I personally know the Committee’s report is a false narrative because, as the CEO of shareholder representative As You Sow, we began filing resolutions urging Exxon’s management to evolve with the changing energy market a decade before it was dropped from the Dow. Those proposals outlined growing risk and underscored that it wasn’t just Wall Street that would lose from Exxon’s failure to respond. It was also firefighters, teachers, police officers, and hardworking families whose life savings were being drained by Exxon’s lack of capital discipline and its reluctance to innovate.
As You Sow has vehemently pushed back against this false narrative and its implications.

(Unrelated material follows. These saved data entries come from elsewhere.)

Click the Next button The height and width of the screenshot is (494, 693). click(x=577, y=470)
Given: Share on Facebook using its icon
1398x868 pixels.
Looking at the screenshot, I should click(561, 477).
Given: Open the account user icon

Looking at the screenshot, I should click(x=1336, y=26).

Judge O’Connor’s decision and the Judiciary Committee’s continued crusade are both anti-business and anti-capitalist. As a result of decades of work with corporate America to address long-term risks associated with climate change and for speaking out against their crusade, we too were targeted by the Committee. Their baseless investigation only fueled our determination to continue supporting the rights of shareholders and retirement savers to ask public companies — which we own — to reduce risk and increase long-term value.
Freedom to invest
The idea that a federal judge or a congressional committee could take away our freedom to invest according to our own research and priorities is outrageous and a direct attack on personal rights. Are we now living in a nanny-state where our financial decisions are made by a judge rather than the person who earns the money?
Shareholder rights were first enshrined in the Securities Exchange Act of 1934 to avoid another Great Depression. Shareholders elect Boards of Directors — they report to us. By attacking our rights, the Judiciary Committee and Judge O’Connor are removing critical guardrails that keep short-sighted corporate executives from running roughshod over civil society and the environment. Make no mistake, a world where corporations have no accountability, not even to shareholders, is headed for the next Great Depression.

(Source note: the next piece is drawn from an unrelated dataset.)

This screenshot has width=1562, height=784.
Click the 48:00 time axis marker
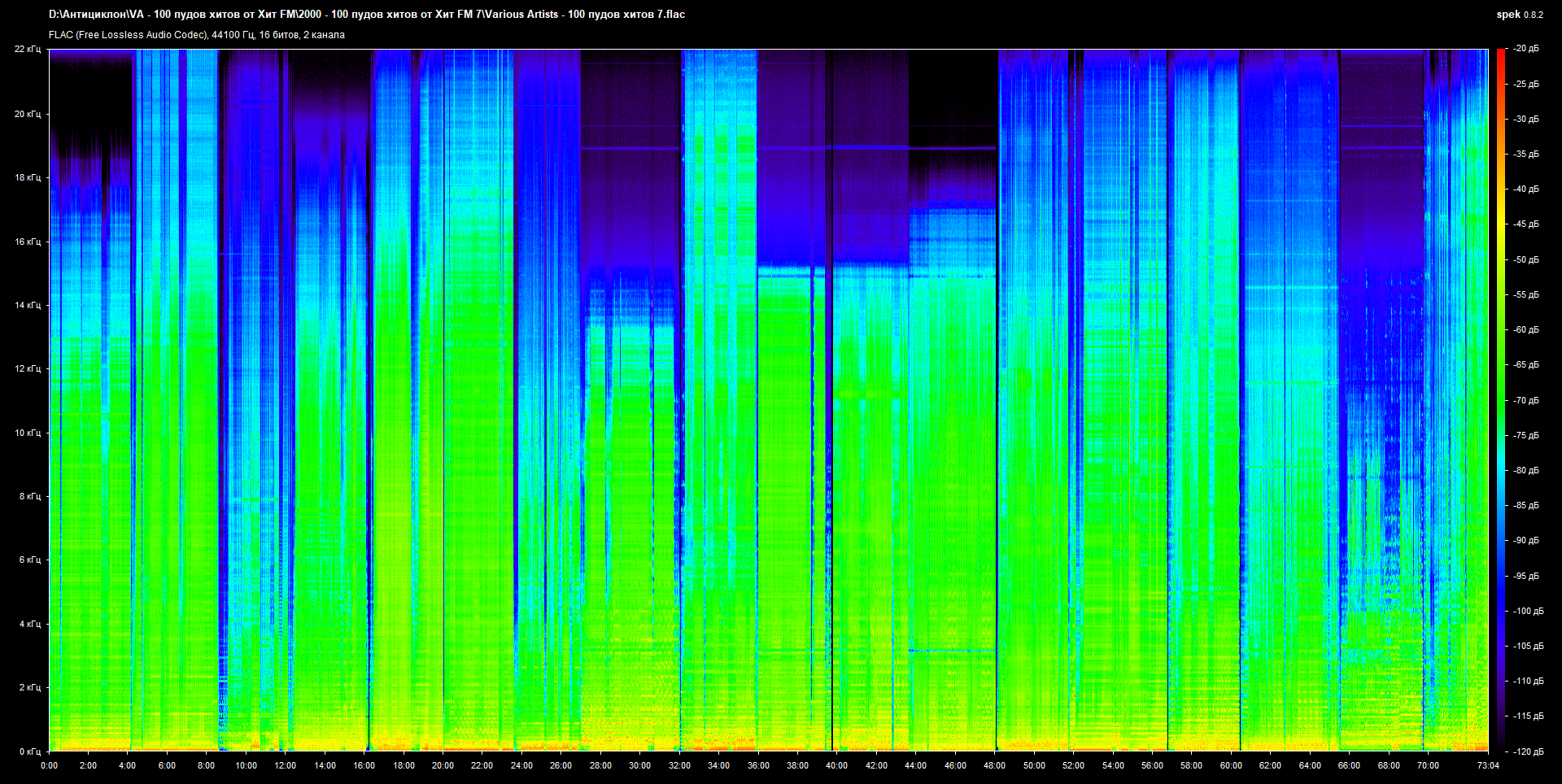[x=994, y=765]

In the Committee’s report or the judge’s decision, you won’t hear about how Exxon was at the bottom of the energy sector when board members were replaced, or how the company was borrowing money to pay dividends. The alleged “climate cartel” was concocted to deflect from the fact that oil prices are manipulated by an actual cartel called OPEC+. Rather than address real dangers, this narrative wastes precious time and taxpayer money to undermine our fundamental property rights.
The House Judiciary Committee and Judge O’Connor want to rewrite history to show that responsible shareholders harmed Exxon. However, investors play an integral part in the free market and must fight to defend our property rights — regardless of party affiliation. Allowing self-interested politicians to erode the rights of shareholders will inevitably lead to more big government and the end of free market capitalism.